You looked at her body, tan and wiry, at her eyes, deep blue and honest, and you knew she did. People kept asking how she had the stomach to stay there, on the 45-acre ranch overlooking the lake and the dock. She kept asking, How could I not? You could smell Laurie and Tim's dream, just driving up the dirt road to their house. Fresh-painted horse fence. New cedar barn. New cedar house. Baby oaks. Runt magnolias. Lacy grass. Three little children. A dream all planted and spindly and ready to grow.
Every off-season Sunday morning for three years Laurie and Tim had done the same thing. Pulled the classified ads section out of the newspaper, circled every property that sounded faintly like their dream, eaten a big, greasy country breakfast and spent all day searching. It had to be a place where Laurie could raise horses and Tim could fish bass. Where two grown-up Florida country kids could walk dirt and raise kids. "A safe place," Tim kept saying. Not like Los Angeles, where he had pitched the last six years. Where kids drove Porsches, kids did crack, kids died. It had to be a place to build a family.
They found it one day. They worked on it for more than a year. They moved in in February. A month later Tim was dead. Now Laurie was going to live the dream for them both.
This is what you do with pain. You take it by the scruff of the neck, slap it around and put it to work. More horse fencing to go up. More tomatoes and cucumbers to be picked. More grass and shrubs to be planted. More quarter horses to be bought, sold, fed, hosed, trained. More pets to be taken to the vet. More homework to be done with the kids. More hugs to be given out. It's not healthy to be depressed, she would say, so I won't be depressed. A million people called her each day, but all they ever seemed to get was the answering machine: Hi, it's Laurie. I'm doin' fine. Busy as ever....
She would come back to the house at the end of the day, exhausted, her eyes seeing Tim's maroon-and-silver Ramcharger in the driveway and shooting the words to her brain before she could stop them: He's home! She would lie in her bed at night, the three kids at crazy angles, lie there smelling their skin and their breath. Tricia, the nine-year-old, refusing to talk about it. Shawn, the five-year-old, saying, "Don't worry, Mommy. Don't cry. He'll never be away. He'll always be in your heart." Travis, the three-year-old, telling people, "My daddy's in church. He'll come out when he's done playing baseball with God."
Sometimes Laurie ached so bad to hold Tim that she would go to the closet and smell his clothes. Other times she went into the shower, let the warm water wash away her resolve, just let it all go, and go, and go....

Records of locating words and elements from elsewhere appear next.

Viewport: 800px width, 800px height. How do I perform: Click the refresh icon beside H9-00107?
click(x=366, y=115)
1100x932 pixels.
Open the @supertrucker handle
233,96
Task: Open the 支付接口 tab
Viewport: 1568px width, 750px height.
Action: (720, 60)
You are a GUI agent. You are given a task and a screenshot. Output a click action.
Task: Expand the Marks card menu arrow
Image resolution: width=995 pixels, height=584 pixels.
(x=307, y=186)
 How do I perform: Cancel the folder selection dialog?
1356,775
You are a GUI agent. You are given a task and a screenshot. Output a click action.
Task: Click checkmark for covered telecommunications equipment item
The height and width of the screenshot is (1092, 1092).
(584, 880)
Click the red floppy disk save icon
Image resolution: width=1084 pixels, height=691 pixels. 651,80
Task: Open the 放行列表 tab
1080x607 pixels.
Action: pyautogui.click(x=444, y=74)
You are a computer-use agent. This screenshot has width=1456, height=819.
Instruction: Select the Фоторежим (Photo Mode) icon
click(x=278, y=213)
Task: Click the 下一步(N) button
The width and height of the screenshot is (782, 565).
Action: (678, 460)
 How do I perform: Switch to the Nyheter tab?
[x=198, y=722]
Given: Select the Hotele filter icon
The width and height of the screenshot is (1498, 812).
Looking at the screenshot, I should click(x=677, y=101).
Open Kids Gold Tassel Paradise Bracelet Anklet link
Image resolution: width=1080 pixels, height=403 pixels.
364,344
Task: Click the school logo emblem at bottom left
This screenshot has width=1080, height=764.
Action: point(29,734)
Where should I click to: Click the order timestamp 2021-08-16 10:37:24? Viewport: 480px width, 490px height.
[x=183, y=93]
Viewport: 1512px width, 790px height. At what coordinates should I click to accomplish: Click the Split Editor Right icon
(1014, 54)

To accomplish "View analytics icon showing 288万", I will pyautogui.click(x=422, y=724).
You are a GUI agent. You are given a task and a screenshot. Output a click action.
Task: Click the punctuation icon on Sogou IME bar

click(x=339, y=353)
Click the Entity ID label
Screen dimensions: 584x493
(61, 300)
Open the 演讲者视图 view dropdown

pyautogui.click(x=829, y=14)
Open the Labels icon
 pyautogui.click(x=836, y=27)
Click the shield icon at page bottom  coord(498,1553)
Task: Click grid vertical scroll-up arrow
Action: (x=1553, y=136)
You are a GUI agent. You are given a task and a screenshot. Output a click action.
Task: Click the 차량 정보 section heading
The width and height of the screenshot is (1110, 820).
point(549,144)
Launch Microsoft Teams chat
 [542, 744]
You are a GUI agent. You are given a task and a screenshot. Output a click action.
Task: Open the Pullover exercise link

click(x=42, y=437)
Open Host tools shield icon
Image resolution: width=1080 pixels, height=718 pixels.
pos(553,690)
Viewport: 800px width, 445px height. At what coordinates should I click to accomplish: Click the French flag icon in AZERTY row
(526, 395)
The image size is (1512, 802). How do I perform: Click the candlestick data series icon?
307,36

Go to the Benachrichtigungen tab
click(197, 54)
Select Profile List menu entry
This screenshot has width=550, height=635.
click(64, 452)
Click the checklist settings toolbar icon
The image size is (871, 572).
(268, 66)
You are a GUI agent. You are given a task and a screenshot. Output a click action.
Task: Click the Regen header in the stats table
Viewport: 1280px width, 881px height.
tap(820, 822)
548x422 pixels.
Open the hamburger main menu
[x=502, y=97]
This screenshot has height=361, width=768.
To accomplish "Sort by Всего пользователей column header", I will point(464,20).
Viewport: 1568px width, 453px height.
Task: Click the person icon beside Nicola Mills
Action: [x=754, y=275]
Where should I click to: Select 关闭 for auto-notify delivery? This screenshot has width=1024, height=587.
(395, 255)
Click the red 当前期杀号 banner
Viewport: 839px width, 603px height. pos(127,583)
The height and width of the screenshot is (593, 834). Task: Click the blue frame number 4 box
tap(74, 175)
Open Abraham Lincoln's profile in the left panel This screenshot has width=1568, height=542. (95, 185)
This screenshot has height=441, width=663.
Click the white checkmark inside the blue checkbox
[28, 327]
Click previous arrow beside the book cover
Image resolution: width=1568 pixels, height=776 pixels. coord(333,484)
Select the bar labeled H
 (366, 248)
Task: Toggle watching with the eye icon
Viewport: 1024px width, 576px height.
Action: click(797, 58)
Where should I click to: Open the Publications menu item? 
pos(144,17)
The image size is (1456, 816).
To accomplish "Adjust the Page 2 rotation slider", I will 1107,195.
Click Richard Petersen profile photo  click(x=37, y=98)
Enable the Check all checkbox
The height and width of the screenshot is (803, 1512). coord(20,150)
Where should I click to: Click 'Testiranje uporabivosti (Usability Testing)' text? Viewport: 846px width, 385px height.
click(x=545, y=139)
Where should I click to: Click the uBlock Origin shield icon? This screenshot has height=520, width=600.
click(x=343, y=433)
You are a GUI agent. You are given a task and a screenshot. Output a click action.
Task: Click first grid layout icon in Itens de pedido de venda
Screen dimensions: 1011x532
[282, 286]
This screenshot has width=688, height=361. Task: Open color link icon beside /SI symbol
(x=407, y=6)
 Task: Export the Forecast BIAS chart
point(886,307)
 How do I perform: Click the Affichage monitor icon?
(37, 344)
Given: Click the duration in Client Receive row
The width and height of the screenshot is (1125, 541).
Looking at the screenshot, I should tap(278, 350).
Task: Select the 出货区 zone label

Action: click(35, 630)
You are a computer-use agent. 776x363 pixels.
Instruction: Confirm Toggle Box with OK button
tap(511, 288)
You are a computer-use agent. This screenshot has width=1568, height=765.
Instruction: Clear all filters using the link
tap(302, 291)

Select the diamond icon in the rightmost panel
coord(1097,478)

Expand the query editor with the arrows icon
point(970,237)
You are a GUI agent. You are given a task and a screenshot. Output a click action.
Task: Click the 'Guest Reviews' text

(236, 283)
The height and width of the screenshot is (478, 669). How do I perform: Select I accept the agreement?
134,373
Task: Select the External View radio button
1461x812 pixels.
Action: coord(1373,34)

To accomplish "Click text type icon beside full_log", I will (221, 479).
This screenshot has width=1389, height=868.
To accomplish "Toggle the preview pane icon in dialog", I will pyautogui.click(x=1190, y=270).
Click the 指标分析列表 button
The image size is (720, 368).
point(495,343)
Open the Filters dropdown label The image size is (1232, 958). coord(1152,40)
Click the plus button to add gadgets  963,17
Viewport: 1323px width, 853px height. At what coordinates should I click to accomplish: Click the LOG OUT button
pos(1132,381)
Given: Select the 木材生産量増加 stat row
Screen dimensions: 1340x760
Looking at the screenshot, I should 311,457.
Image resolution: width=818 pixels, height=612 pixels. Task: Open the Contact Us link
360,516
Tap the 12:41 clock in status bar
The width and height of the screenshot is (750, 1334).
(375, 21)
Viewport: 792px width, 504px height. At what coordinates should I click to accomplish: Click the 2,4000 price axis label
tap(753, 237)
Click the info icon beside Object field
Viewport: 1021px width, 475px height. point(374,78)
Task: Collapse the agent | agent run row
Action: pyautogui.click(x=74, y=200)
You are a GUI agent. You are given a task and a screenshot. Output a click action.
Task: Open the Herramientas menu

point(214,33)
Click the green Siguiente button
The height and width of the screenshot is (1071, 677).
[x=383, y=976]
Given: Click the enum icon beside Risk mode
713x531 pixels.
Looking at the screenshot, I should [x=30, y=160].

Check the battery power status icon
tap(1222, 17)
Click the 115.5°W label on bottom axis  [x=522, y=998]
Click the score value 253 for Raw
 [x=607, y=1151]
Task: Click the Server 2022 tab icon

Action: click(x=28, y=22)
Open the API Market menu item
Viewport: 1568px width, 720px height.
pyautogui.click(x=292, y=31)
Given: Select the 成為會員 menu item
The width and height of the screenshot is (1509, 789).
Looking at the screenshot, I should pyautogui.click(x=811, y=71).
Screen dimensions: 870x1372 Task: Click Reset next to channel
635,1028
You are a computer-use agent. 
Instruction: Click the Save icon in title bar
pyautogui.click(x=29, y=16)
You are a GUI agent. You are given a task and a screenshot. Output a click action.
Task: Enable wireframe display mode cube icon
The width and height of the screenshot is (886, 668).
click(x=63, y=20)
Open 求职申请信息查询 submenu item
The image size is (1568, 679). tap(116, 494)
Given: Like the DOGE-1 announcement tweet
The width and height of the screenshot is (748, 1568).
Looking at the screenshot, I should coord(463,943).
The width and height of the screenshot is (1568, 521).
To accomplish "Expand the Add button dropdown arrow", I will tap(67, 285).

Midnight. Phone ringing. "Bobby? You're not working out yet, are you? Look, I'm gonna hang up this telephone and get on a plane and come out there and train with you if you don't get goin'. You're gonna hate yourself one day if you don't come back. No more pity parties. I'll kick your butt. I mean it."
She couldn't quite put into words why it meant so much to her and Patti Olin, to Tim's parents, to everyone, that Bobby come back. It was almost too big, too genetic. Laurie was the daughter of Dutch parents born in Indonesia, both held for years by the Japanese in a prisoner-of-war camp, both hungry at the end of it all for America. Laurie's father had taken migrant farm work in Florida, anything to survive, earned an engineering degree, carved out a good life. That's what everybody had come for, he figured, to a land full of the children and grandchildren of people who left their families and hometowns behind rather than surrender to circumstance, obey fate. A land full of people who kept turning to sports, to see Bo Jackson dragging his artificial hip back to the plate, Jimmy Valvano dragging his cancer-racked spine back to the microphone, to see men and women overcoming injuries, odds and setbacks, athletes reenacting the national allegory, reconfirming it, taking charge. So where was Bobby in April when Laurie flew to Los Angeles to see the Dodgers' home opener and to visit him at his house in nearby Upland? Bobby's wife, Ellen, shook her head. No Bobby. No trace. Gone.
Two a.m. Phone ringing. It was Patti. Thank god for Patti. Somebody Laurie could tell that she had dropped from a size 9 to a size 4, that her stomach was burning like a furnace, without feeling as if she were asking for a pity party. Some-body she had never even met before that afternoon. The only person on earth who understood. "What time is it, Patti?"
"It's late.... Sorry.... You said if I was going through a bad time to call you no matter what hour."